À équipement équivalent, la version électrique coûte… 15.000 euros HTVA de plus, soit à partir de 57.438 euros HTVA (69.500 TVAC). Les concepteurs avouent qu’elle ne fera pas le gros des ventes mondiales : ils tablent sur une proportion de 5 à 10% maximum du mix.
Rappelons que pour les particuliers, les pick-up ne sont plus considérés comme utilitaires légers en Belgique ; la mise en circulation (TMC) de la version diesel coûte plus de 3.000 euros à Bruxelles, près de 9.000 euros en Wallonie et… 13.969 euros en Flandre. La TMC de l’électrique coûte nettement moins cher, avec respectivement 472, 103 et 62 euros.
Pour les indépendants qui peuvent prouver l’usage professionnel du véhicule, le Hilux est toujours considéré comme un utilitaire léger, avec les avantages fiscaux que cela comprend, dont une exemption de la taxe de mise en circulation et une déductibilité favorable.
Conclusion
Le nouveau Toyota Hilux s’est embourgeoisé, mais reste un vrai dur à cuire, du moins dans sa version diesel microhybride. Et l’image en béton qui lui colle à la tôle assurera une belle valeur de revente. La version électrique a moins d’intérêt : elle est certes plus silencieuse et plus confortable que la diesel, mais perd beaucoup de points en matière de charge utile, poids remorquable, autonomie et… prix d’achat.
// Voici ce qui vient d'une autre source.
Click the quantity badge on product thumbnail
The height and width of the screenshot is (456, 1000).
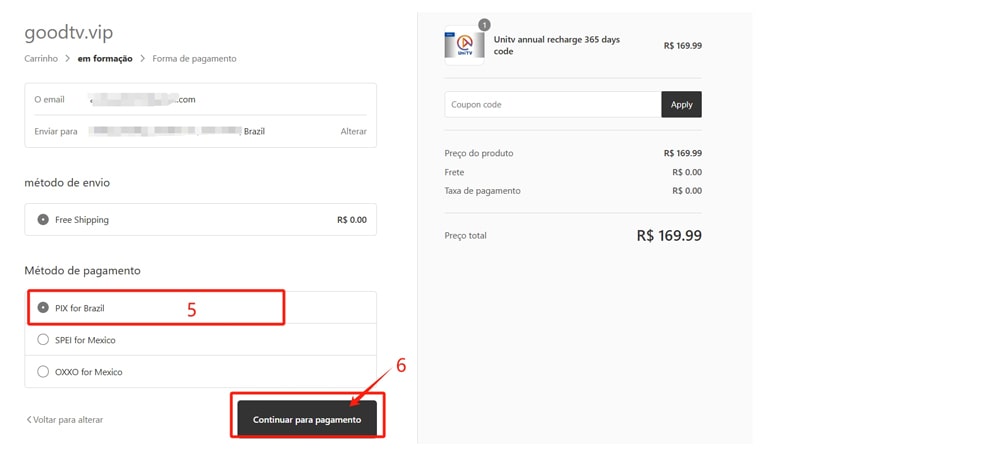[x=484, y=25]
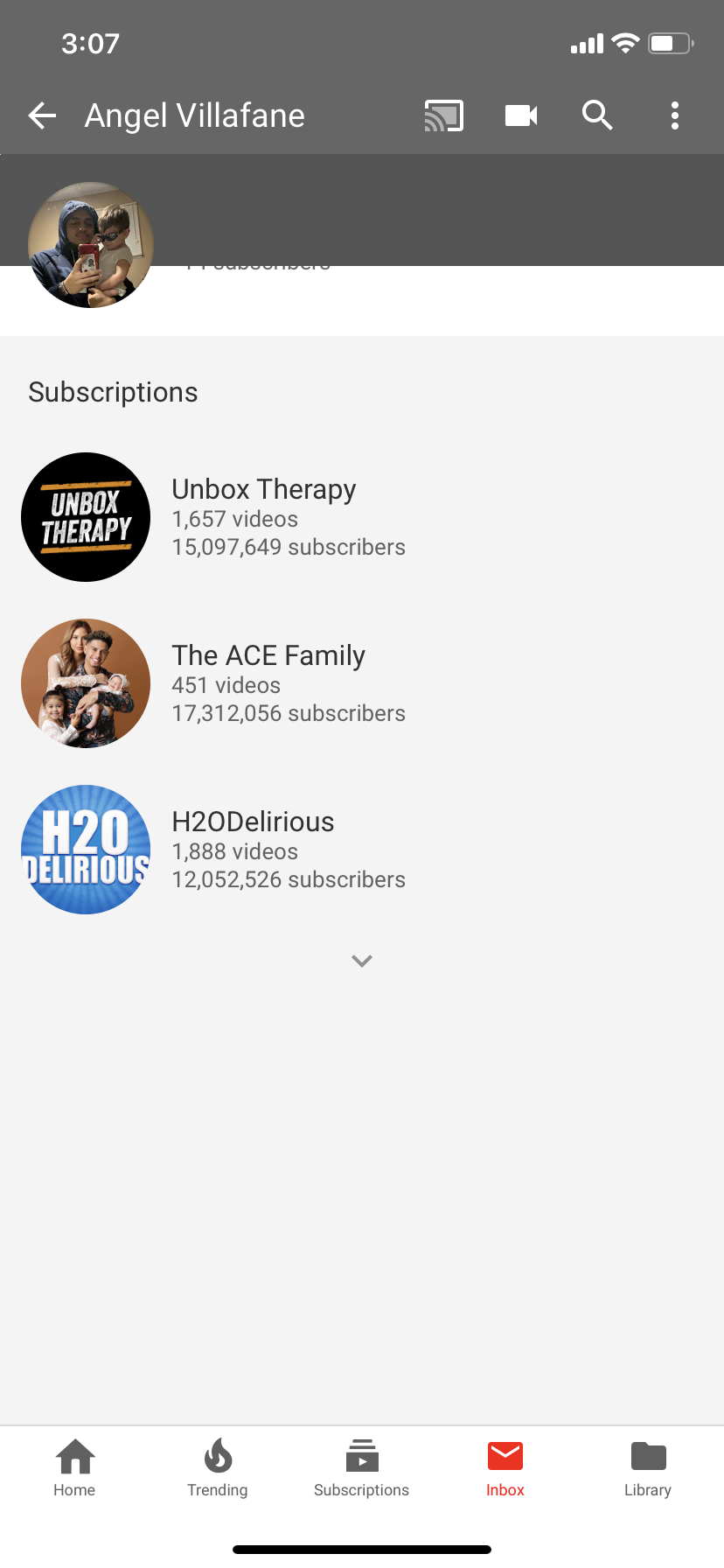
Task: Tap Unbox Therapy channel avatar
Action: click(86, 517)
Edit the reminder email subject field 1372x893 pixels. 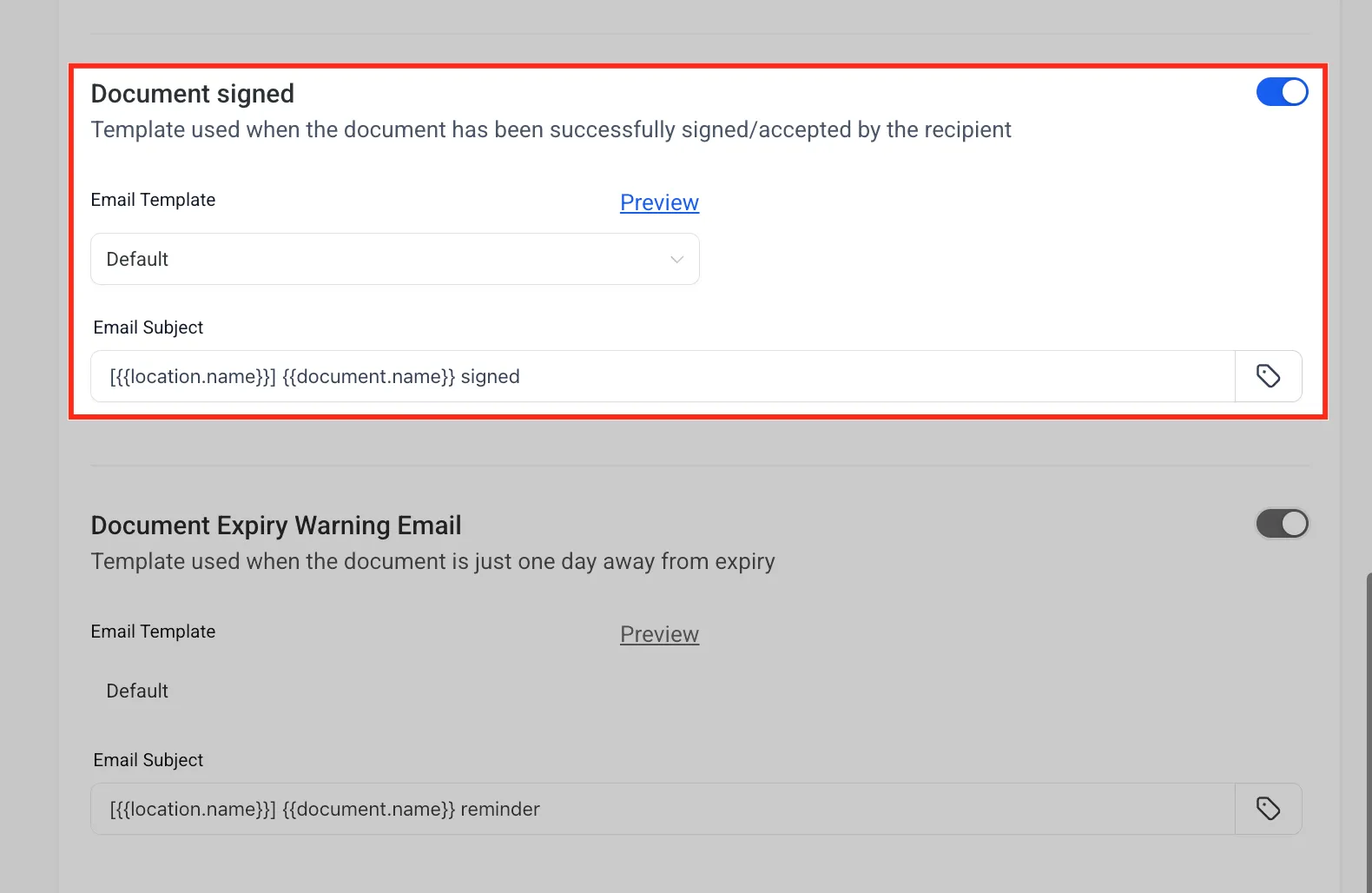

- Garantie 10 ans/185.000 km
- Existe en microhybride ou électrique
- Capacité de travail du Diesel microhybride (charge utile, poids tractable)
- Cabine bien aménagée et bien présentée
- Image de marque, belle valeur de revente…
- …mais prix vite très élevés
- Capacité de travail de l’électrique (charge utile, poids tractable)
- Autonomie trop limitée de l’électrique
- Fiscalité pour les particuliers (surtout Diesel microhybride)
Spécifications Toyota Hilux 2.8 D MHEV
Moteur : 4 cylindres en ligne, diesel turbo, 2.755 cm³, 204 ch/150 kW de 3000 à 4000 tr/min, 500 Nm de 1600 à 2800
Transmission : intégrale enclenchable (non permanente)
Boîte de vitesses : automatique, à 6 rapports (+ gamme de vitesses courtes)
L/l/h (mm) : 5.320/1.855-85/1.865
Poids à vide (kg) : de 2.175 à 2.375
Dimensions de la benne (mm) : longueur 1.555, largeur 1.540, hauteur : 480
0 à 100 km/h (sec) : non communiqué
Vitesse maximale (km/h) : de 176 km/h
Consommation normalisée (WLTP, l/100 km) : de 9,8 à 10,0
CO₂ : de 258 à 262 g/km
Prix : 42.223 euros HTVA (51.090 euros TVAC)
Taxe de mise en circulation (TMC) pour particuliers : Flandre : 13.969,29 euros ; Wallonie : 8.273,61 euros ; Bruxelles : 3.053,64 euros
Taxe de circulation : Flandre : 1.532,38 euros, Wallonie et Bruxelles : 1.033 euros.